MATERIAL SHOWN
—————
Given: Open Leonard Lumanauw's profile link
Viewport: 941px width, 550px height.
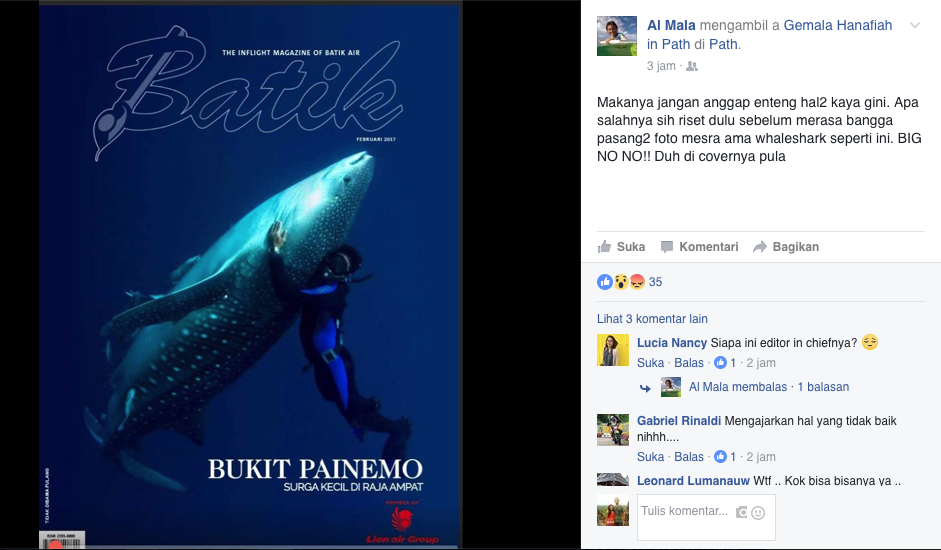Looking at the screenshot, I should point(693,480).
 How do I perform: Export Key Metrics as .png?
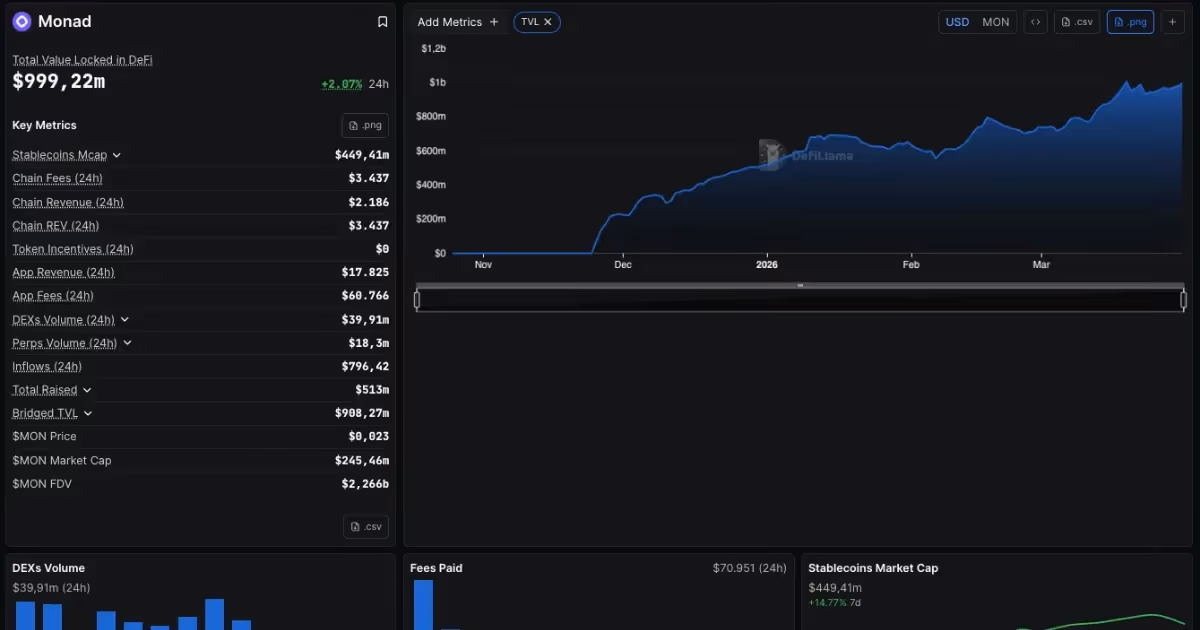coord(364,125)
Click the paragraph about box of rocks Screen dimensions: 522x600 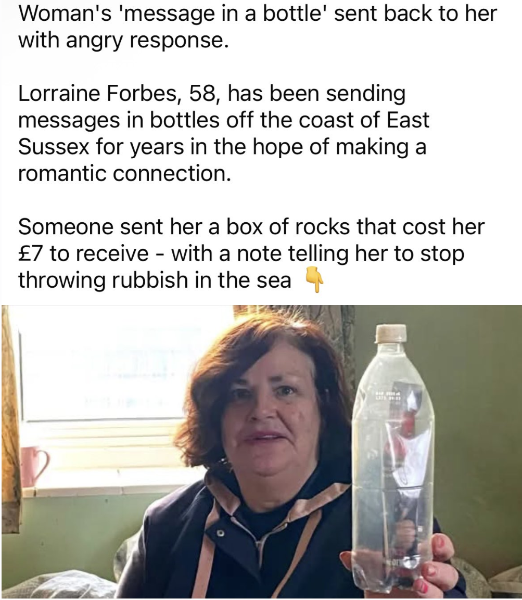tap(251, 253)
—————
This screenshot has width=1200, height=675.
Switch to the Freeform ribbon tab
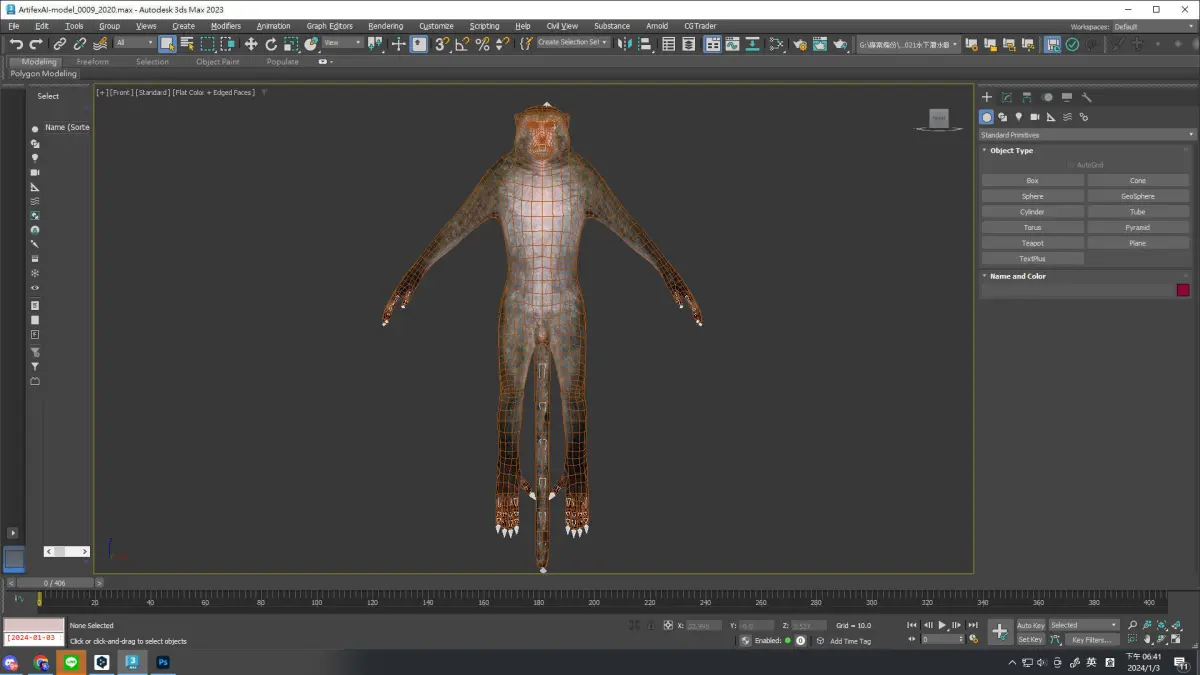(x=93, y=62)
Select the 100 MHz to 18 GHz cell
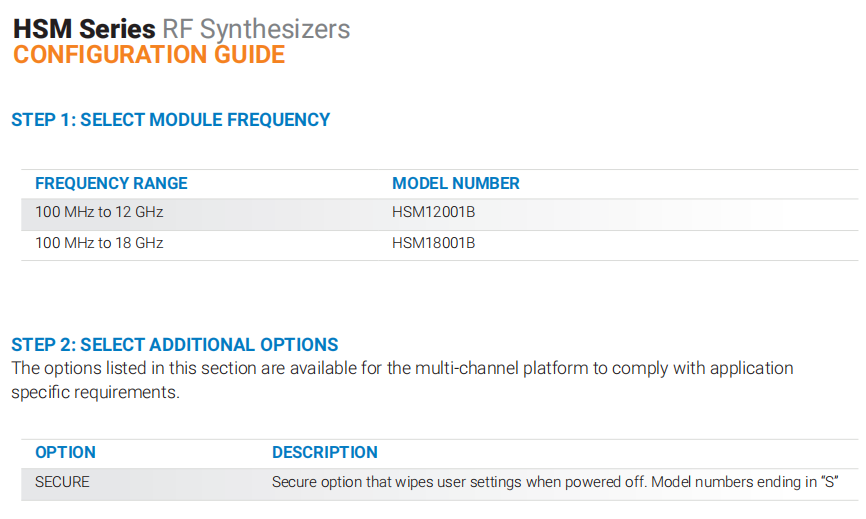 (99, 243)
—————
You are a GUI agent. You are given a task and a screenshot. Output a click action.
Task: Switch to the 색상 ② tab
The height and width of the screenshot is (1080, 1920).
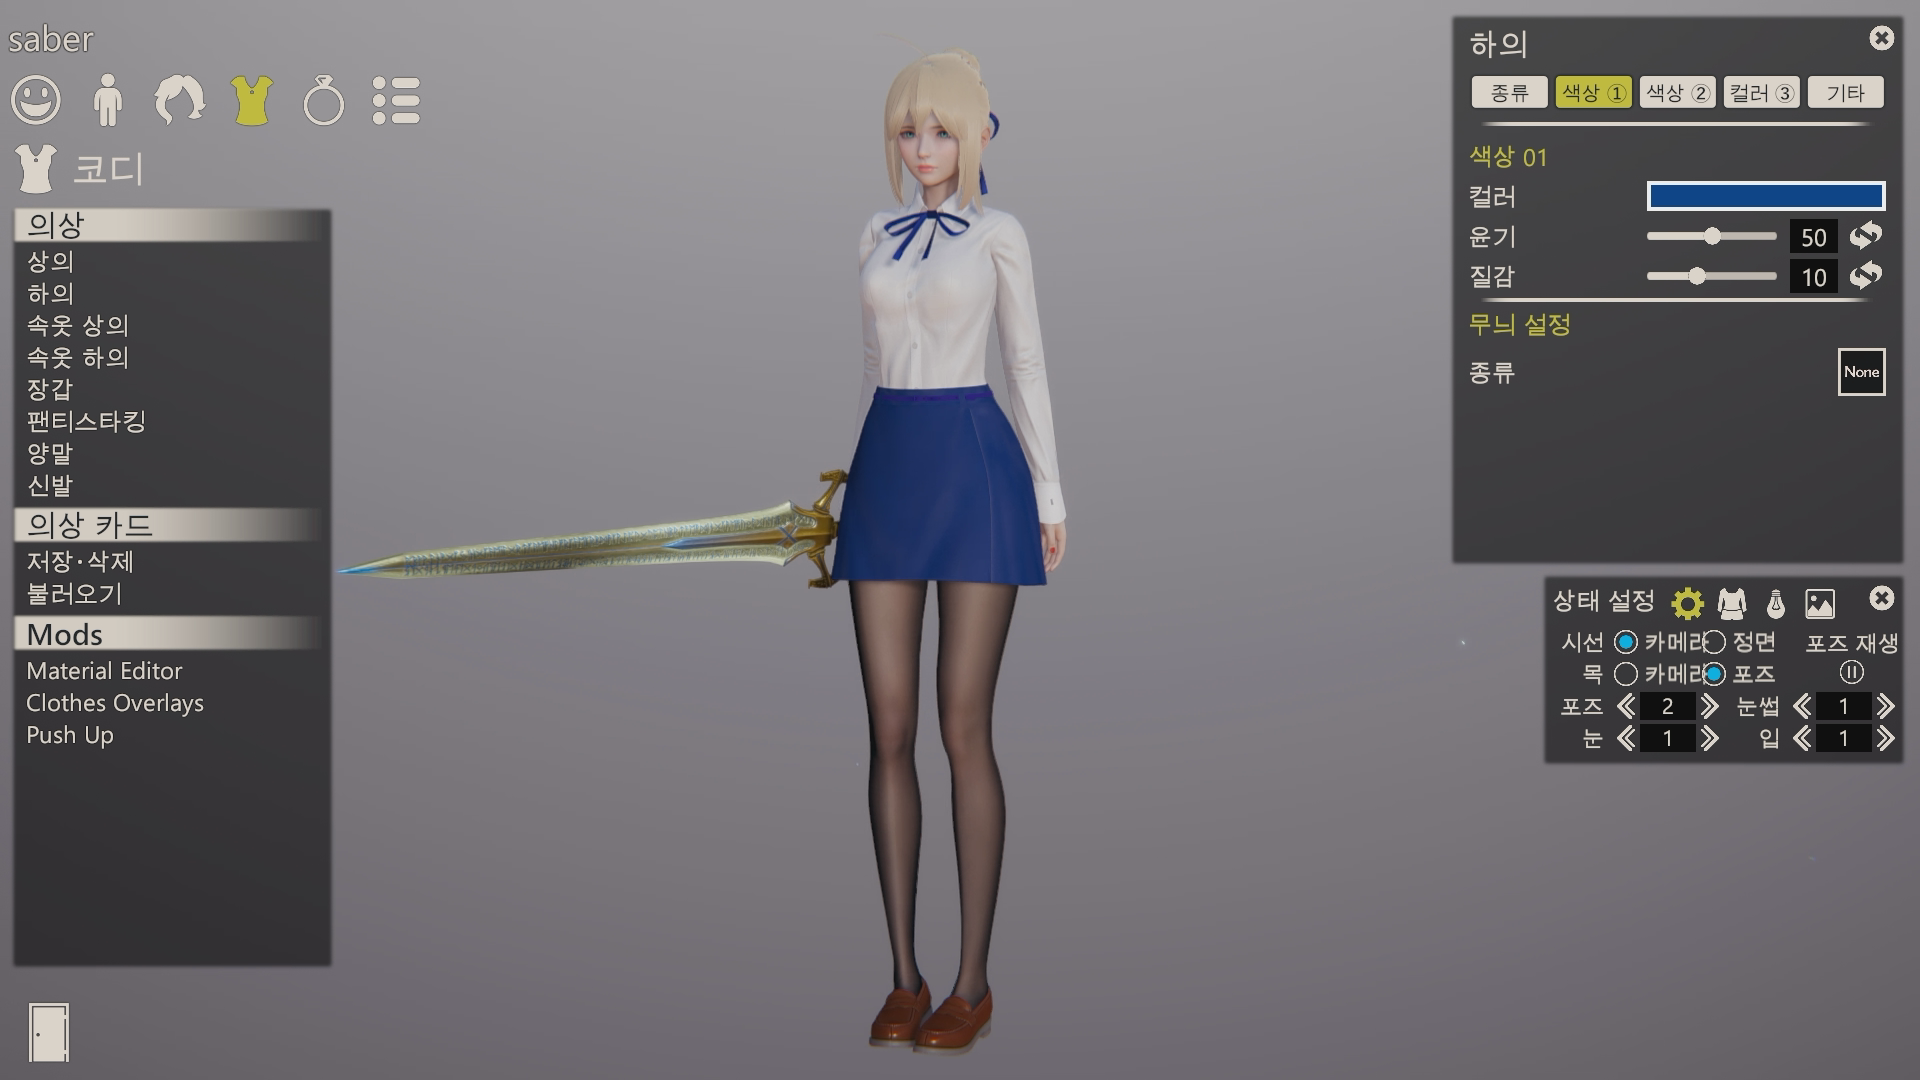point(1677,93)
—————
STATED PROBLEM
Copy out the records word for word, everything from the line containing "You are a GUI" down to the line containing "point(1677,93)", including both of those lines. Leave the pictures out.

REPLY TO THE TASK
You are a GUI agent. You are given a task and a screenshot. Output a click action.
Task: Switch to the 색상 ② tab
The height and width of the screenshot is (1080, 1920).
point(1677,93)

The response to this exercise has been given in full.